Esse é justamente o principal acerto do filme: adaptar uma fórmula já manjada à realidade de um casal homoafetivo, normalizando a experiência do romance entre dois homens, mas sem esquecer as particularidades que vêm com isso. Seja em uma conversa sobre o Grindr, na decisão de quem vai ser passivo ou na menção de um show da Lady Gaga, RWRB mantém o equilíbrio certo para não esquecermos que Alex e Henry são um casal gay, mas para lembrarmos também de não reduzi-los a isso.
A tática funcionou. Vermelho, Branco & Sangue Azul rapidamente se tornou o filme mais assistido na plataforma do Prime Video em todo o mundo. No agregador do Rotten Tomatoes, a pontuação é de 76% entre a crítica e de 94% pelo público, o que colocou o filme na lista das 100 comédias românticas melhor avaliadas na história do site.

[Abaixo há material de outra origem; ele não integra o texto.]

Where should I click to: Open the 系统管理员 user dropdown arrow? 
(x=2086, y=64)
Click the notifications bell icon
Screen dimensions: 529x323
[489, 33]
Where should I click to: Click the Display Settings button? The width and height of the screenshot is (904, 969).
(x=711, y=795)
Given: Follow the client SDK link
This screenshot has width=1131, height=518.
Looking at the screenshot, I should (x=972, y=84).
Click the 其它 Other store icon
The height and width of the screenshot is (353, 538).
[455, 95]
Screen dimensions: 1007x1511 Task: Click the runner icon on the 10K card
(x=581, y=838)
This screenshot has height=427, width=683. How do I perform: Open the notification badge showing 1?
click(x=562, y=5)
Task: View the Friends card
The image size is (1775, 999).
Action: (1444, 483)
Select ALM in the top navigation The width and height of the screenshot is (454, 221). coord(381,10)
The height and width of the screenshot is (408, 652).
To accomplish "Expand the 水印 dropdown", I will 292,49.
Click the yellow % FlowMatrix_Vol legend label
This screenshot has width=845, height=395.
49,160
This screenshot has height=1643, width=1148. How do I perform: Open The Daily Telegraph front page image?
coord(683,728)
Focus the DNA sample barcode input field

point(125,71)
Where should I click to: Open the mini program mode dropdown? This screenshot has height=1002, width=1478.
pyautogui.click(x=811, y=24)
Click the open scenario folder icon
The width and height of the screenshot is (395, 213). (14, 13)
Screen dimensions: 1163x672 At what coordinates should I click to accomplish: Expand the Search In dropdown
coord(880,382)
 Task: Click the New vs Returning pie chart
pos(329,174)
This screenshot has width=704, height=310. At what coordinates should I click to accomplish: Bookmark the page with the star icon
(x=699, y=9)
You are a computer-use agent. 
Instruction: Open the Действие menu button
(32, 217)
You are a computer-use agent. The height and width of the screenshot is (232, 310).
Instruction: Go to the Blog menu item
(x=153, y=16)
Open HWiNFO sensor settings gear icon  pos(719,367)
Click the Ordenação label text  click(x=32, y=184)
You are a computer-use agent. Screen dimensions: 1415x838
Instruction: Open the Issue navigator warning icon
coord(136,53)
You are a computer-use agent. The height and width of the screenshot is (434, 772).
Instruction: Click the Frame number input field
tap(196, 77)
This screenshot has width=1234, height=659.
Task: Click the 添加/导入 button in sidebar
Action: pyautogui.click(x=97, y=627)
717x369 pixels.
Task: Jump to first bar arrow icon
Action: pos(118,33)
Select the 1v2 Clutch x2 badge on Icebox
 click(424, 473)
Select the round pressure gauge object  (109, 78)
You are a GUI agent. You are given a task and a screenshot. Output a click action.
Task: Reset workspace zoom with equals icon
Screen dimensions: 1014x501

Romances com temáticas e personagens LGBTQIA+ tendem a pesar a mão no sofrimento, seja pelo preconceito, abandono familiar, HIV ou qualquer outro motivo válido e real que é abordado. Mas se meninas aprenderam a sonhar em ser uma princesa apaixonada como Anne Hathaway ou a filha do presidente como Katie Holmes, por que não podemos nos permitir e imaginar que existe um conto de fadas gay, onde tudo é possível e superável em nome do amor?
Mesmo que por um breve momento, até porque a realidade continua lá fora e ela ainda é bem diferente das comédias românticas para a maioria da nossa comunidade.